Schnell framed the return as a reset. “It’s unfortunate that the fight with Imanol fell apart,” he said, but added, “I’m not that mad at it, though, to be perfectly honest. I’m good about it. Alessandro Costa is a former foe, somebody that we had prepared for in the past, so it just felt like let’s just rock with it.”
The fight lands against a sharp backdrop: Schnell has lost four of his past five fights and has been in the UFC for 10 years, a run that began on Season 24 of The Ultimate Fighter and included an LFA flyweight title in 2016. Costa arrives as more than a 4-1 betting favorite, a gap the oddsmakers have made plain even as Schnell speaks of familiarity and opportunity.
Schnell’s profile in this pairing is colored by the moment that followed his Durden defeat. After the loss he removed his gloves and left them in the center of the cage — a gesture he later described as emotional and regrettable. “I think I just pitched a fit there in that moment, and I also thought the UFC was going to cut me,” Schnell said. He added a clearer explanation of the impulse: “Hunter (Campbell) met me in the back, and I’ve got a great relationship with Mick Maynard, but I don't want to leverage that type of thing. I thought it might be my last one, so I figured get ahead of it a little bit and just retire. (Then I could say) I didn't get cut – I retired.”

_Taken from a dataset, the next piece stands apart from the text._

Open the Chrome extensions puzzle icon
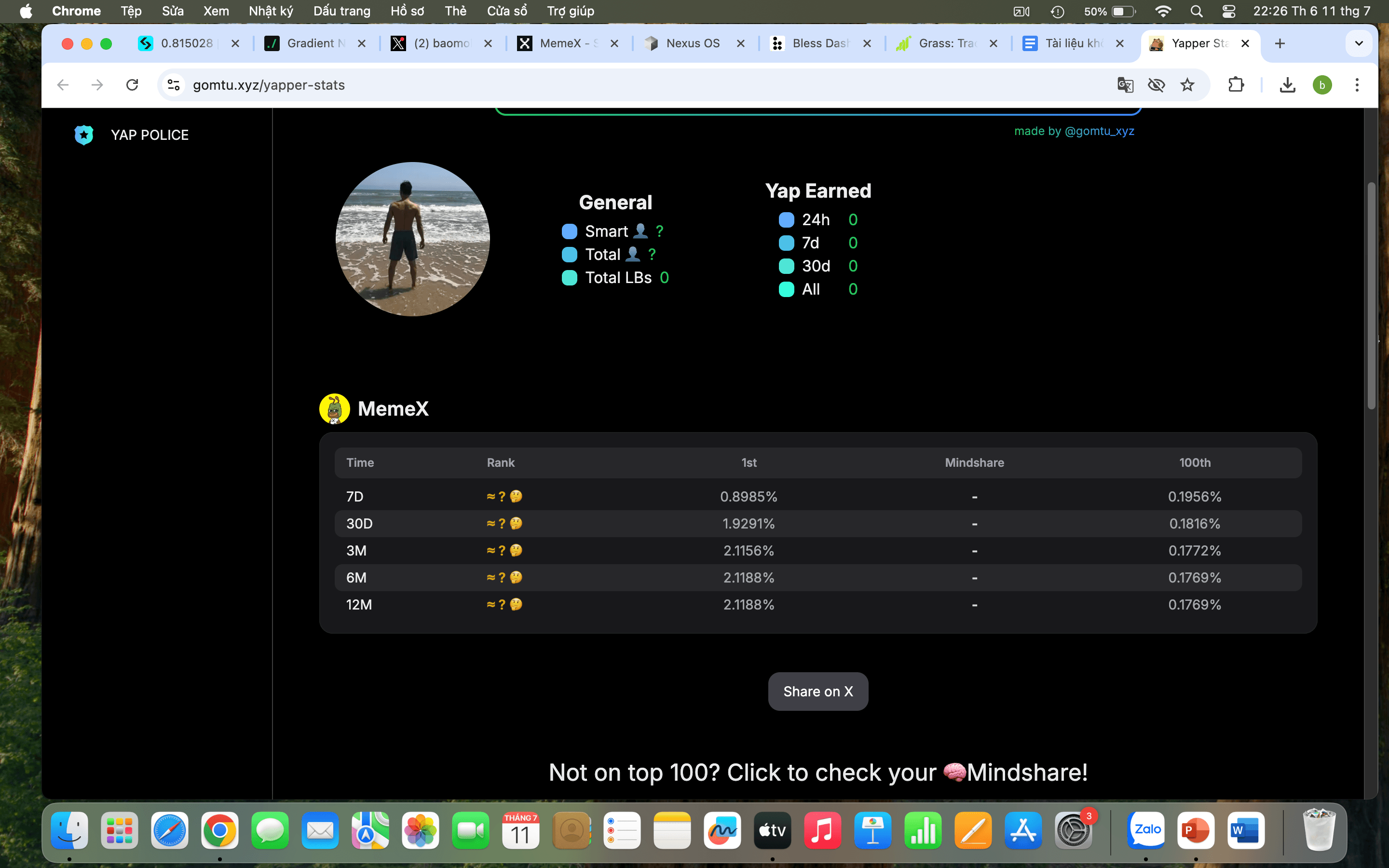Image resolution: width=1389 pixels, height=868 pixels. click(x=1236, y=85)
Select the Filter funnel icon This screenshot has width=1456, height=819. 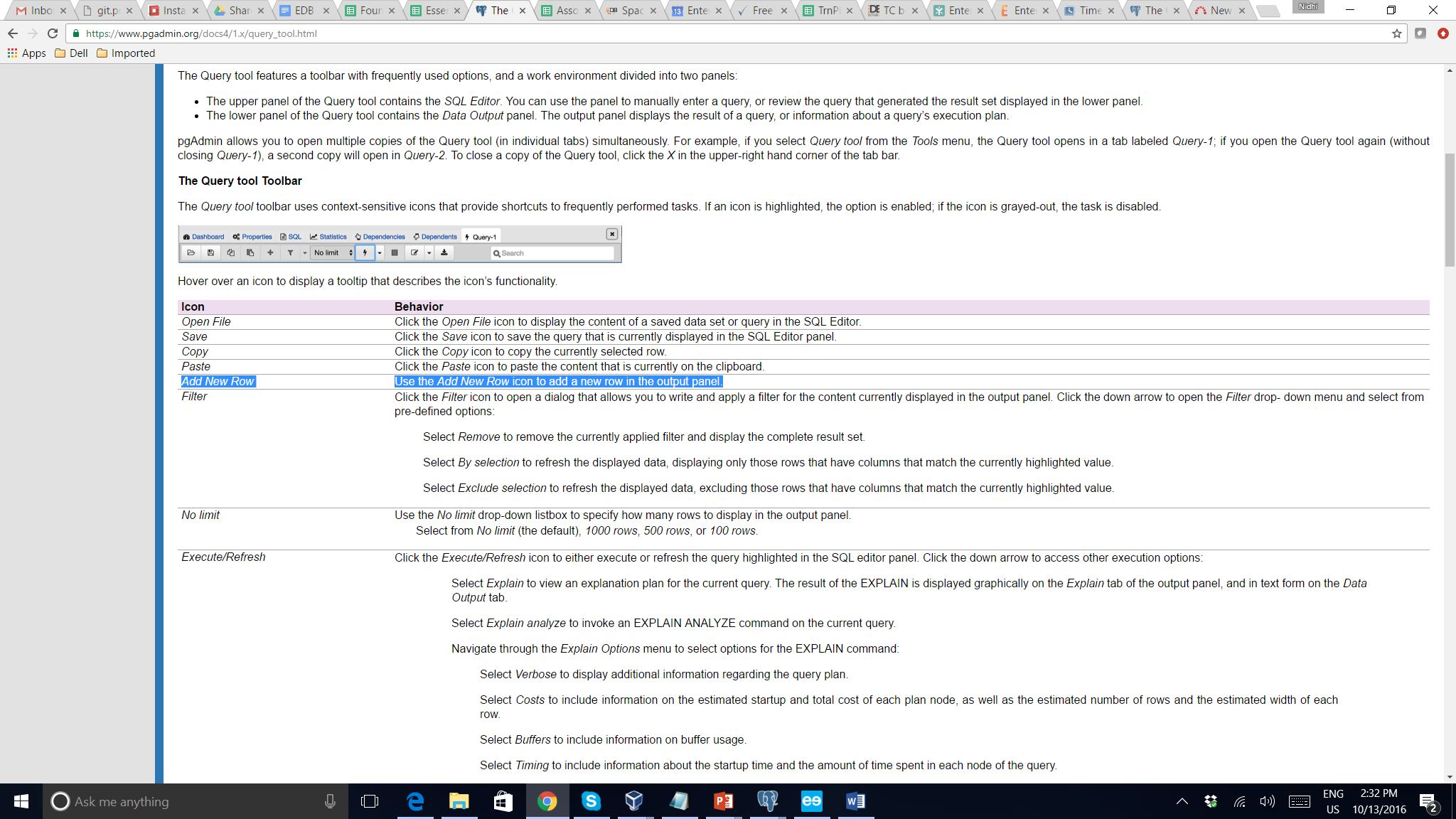pyautogui.click(x=289, y=252)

He has since qualified the act. “Not my best moment, if I'm being honest – an emotional moment, one where, if I could take it back, I would have. But it is what it is,” Schnell said on the eve of the rematch, acknowledging the episode without letting it define his approach to the fight week.
For Costa, the rebooked date closes a small, public loop: he withdrew from the original September 2024 pairing, and now the bout is back on the schedule. UFC.com ran an interview with Costa ahead of his appearance at UFC Fight Night: Muhammad vs Bonfim in Las Vegas on June 6, 2026, underscoring that the organization still sees the matchup as a live piece of the flyweight picture.
The practical outline is simple. The fight ends the prelims at the Meta APEX, and for Schnell the stakes are immediate — a chance to reverse a down slide and to answer the question his glove laydown raised about his future. For Costa the bout is a heavier favorite on paper than fighters usually enjoy at this stage, which adds pressure of its own: beat a veteran coming off a rough stretch and the margin for error narrows; lose and the prospective favorite’s price is suddenly scrutinized.
What to watch when the cage door closes: Schnell’s urgency and whether he can translate familiarity with Costa into timing and takedown defense, and Costa’s ability to capitalize on the betting edge by dictating range and pace. The unresolved question is not whether the fight was salvaged — it was — but what the result will decide about Schnell’s next act after a decade in the organization.
Whichever man leaves Las Vegas with the win will have settled more than a single booking wrinkle; they will have answered whether Schnell’s career resets from that emotional low, or whether Costa turns a rebooked bout into a defining stride up the flyweight ladder.